[START OF PROVIDED MATERIAL]
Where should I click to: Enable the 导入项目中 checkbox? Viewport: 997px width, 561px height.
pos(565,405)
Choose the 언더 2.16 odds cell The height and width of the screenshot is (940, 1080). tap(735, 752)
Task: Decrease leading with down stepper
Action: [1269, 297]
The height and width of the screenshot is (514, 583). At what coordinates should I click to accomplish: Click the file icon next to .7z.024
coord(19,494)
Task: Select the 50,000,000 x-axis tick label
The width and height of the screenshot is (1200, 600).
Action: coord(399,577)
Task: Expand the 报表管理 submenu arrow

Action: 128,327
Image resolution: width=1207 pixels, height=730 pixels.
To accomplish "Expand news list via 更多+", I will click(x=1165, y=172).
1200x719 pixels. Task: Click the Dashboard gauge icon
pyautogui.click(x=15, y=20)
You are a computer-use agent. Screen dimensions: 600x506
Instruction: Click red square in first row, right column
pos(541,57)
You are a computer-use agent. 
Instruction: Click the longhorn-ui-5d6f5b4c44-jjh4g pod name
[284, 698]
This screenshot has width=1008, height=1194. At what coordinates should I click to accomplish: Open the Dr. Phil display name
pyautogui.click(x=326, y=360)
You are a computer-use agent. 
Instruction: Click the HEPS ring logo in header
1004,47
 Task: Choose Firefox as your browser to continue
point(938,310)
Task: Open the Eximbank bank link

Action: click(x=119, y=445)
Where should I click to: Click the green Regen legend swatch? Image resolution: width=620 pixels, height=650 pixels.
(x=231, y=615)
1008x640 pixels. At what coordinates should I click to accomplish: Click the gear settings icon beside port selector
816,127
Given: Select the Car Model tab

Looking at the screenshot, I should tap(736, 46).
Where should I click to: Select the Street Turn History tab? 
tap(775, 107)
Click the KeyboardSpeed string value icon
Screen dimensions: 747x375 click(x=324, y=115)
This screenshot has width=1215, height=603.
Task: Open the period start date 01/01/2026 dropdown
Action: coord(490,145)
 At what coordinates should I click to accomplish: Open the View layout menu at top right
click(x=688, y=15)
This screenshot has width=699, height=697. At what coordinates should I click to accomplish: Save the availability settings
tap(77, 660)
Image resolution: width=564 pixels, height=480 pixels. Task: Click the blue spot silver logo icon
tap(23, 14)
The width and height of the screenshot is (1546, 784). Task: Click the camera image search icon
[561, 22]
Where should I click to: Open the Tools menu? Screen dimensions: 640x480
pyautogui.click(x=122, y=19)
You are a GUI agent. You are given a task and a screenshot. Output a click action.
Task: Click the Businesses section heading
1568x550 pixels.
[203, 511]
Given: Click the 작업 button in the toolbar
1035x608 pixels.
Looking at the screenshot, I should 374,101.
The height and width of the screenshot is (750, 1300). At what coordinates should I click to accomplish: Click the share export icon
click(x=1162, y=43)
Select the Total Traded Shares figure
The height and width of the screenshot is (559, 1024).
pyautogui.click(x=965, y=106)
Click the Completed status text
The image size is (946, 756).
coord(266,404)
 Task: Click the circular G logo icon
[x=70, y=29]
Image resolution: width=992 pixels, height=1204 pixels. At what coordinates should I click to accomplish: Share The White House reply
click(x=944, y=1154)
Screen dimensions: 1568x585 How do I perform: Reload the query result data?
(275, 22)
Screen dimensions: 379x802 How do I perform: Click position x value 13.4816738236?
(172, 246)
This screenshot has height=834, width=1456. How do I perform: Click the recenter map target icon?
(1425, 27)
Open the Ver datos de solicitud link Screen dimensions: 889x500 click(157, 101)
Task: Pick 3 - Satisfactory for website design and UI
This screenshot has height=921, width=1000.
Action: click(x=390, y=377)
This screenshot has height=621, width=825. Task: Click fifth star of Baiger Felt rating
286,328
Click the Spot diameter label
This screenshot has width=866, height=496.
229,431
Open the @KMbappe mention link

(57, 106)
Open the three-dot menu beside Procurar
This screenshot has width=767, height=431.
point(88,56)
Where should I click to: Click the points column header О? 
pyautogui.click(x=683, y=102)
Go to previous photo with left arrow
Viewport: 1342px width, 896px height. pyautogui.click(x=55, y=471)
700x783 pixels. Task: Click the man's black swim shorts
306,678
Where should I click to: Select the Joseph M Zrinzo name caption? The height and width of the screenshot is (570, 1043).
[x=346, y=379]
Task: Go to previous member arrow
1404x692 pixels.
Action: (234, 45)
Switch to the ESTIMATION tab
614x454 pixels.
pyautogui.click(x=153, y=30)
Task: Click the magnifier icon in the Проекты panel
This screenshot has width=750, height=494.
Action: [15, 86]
[END OF PROVIDED MATERIAL]
### TASK DESCRIPTION
How would you format the lines of the data above as a JSON list of strings, one string per line, leaving out blank lines?

### CORRECT OUTPUT
[
  "Where should I click to: Enable the 导入项目中 checkbox? Viewport: 997px width, 561px height.",
  "pos(565,405)",
  "Choose the 언더 2.16 odds cell The height and width of the screenshot is (940, 1080). tap(735, 752)",
  "Task: Decrease leading with down stepper",
  "Action: [1269, 297]",
  "The height and width of the screenshot is (514, 583). At what coordinates should I click to accomplish: Click the file icon next to .7z.024",
  "coord(19,494)",
  "Task: Select the 50,000,000 x-axis tick label",
  "The width and height of the screenshot is (1200, 600).",
  "Action: coord(399,577)",
  "Task: Expand the 报表管理 submenu arrow",
  "Action: 128,327",
  "Image resolution: width=1207 pixels, height=730 pixels.",
  "To accomplish \"Expand news list via 更多+\", I will click(x=1165, y=172).",
  "1200x719 pixels. Task: Click the Dashboard gauge icon",
  "pyautogui.click(x=15, y=20)",
  "You are a computer-use agent. Screen dimensions: 600x506",
  "Instruction: Click red square in first row, right column",
  "pos(541,57)",
  "You are a computer-use agent. ",
  "Instruction: Click the longhorn-ui-5d6f5b4c44-jjh4g pod name",
  "[284, 698]",
  "This screenshot has width=1008, height=1194. At what coordinates should I click to accomplish: Open the Dr. Phil display name",
  "pyautogui.click(x=326, y=360)",
  "You are a computer-use agent. ",
  "Instruction: Click the HEPS ring logo in header",
  "1004,47",
  " Task: Choose Firefox as your browser to continue",
  "point(938,310)",
  "Task: Open the Eximbank bank link",
  "Action: click(x=119, y=445)",
  "Where should I click to: Click the green Regen legend swatch? Image resolution: width=620 pixels, height=650 pixels.",
  "(x=231, y=615)",
  "1008x640 pixels. At what coordinates should I click to accomplish: Click the gear settings icon beside port selector",
  "816,127",
  "Given: Select the Car Model tab",
  "Looking at the screenshot, I should tap(736, 46).",
  "Where should I click to: Select the Street Turn History tab? ",
  "tap(775, 107)",
  "Click the KeyboardSpeed string value icon",
  "Screen dimensions: 747x375 click(x=324, y=115)",
  "This screenshot has width=1215, height=603.",
  "Task: Open the period start date 01/01/2026 dropdown",
  "Action: coord(490,145)",
  " At what coordinates should I click to accomplish: Open the View layout menu at top right",
  "click(x=688, y=15)",
  "This screenshot has width=699, height=697. At what coordinates should I click to accomplish: Save the availability settings",
  "tap(77, 660)",
  "Image resolution: width=564 pixels, height=480 pixels. Task: Click the blue spot silver logo icon",
  "tap(23, 14)",
  "The width and height of the screenshot is (1546, 784). Task: Click the camera image search icon",
  "[561, 22]",
  "Where should I click to: Open the Tools menu? Screen dimensions: 640x480",
  "pyautogui.click(x=122, y=19)",
  "You are a GUI agent. You are given a task and a screenshot. Output a click action.",
  "Task: Click the Businesses section heading",
  "1568x550 pixels.",
  "[203, 511]",
  "Given: Click the 작업 button in the toolbar",
  "1035x608 pixels.",
  "Looking at the screenshot, I should 374,101.",
  "The height and width of the screenshot is (750, 1300). At what coordinates should I click to accomplish: Click the share export icon",
  "click(x=1162, y=43)",
  "Select the Total Traded Shares figure",
  "The height and width of the screenshot is (559, 1024).",
  "pyautogui.click(x=965, y=106)",
  "Click the Completed status text",
  "The image size is (946, 756).",
  "coord(266,404)",
  " Task: Click the circular G logo icon",
  "[x=70, y=29]",
  "Image resolution: width=992 pixels, height=1204 pixels. At what coordinates should I click to accomplish: Share The White House reply",
  "click(x=944, y=1154)",
  "Screen dimensions: 1568x585 How do I perform: Reload the query result data?",
  "(275, 22)",
  "Screen dimensions: 379x802 How do I perform: Click position x value 13.4816738236?",
  "(172, 246)",
  "This screenshot has height=834, width=1456. How do I perform: Click the recenter map target icon?",
  "(1425, 27)",
  "Open the Ver datos de solicitud link Screen dimensions: 889x500 click(157, 101)",
  "Task: Pick 3 - Satisfactory for website design and UI",
  "This screenshot has height=921, width=1000.",
  "Action: click(x=390, y=377)",
  "This screenshot has height=621, width=825. Task: Click fifth star of Baiger Felt rating",
  "286,328",
  "Click the Spot diameter label",
  "This screenshot has width=866, height=496.",
  "229,431",
  "Open the @KMbappe mention link",
  "(57, 106)",
  "Open the three-dot menu beside Procurar",
  "This screenshot has width=767, height=431.",
  "point(88,56)",
  "Where should I click to: Click the points column header О? ",
  "pyautogui.click(x=683, y=102)",
  "Go to previous photo with left arrow",
  "Viewport: 1342px width, 896px height. pyautogui.click(x=55, y=471)",
  "700x783 pixels. Task: Click the man's black swim shorts",
  "306,678",
  "Where should I click to: Select the Joseph M Zrinzo name caption? The height and width of the screenshot is (570, 1043).",
  "[x=346, y=379]",
  "Task: Go to previous member arrow",
  "1404x692 pixels.",
  "Action: (234, 45)",
  "Switch to the ESTIMATION tab",
  "614x454 pixels.",
  "pyautogui.click(x=153, y=30)",
  "Task: Click the magnifier icon in the Проекты panel",
  "This screenshot has width=750, height=494.",
  "Action: [15, 86]"
]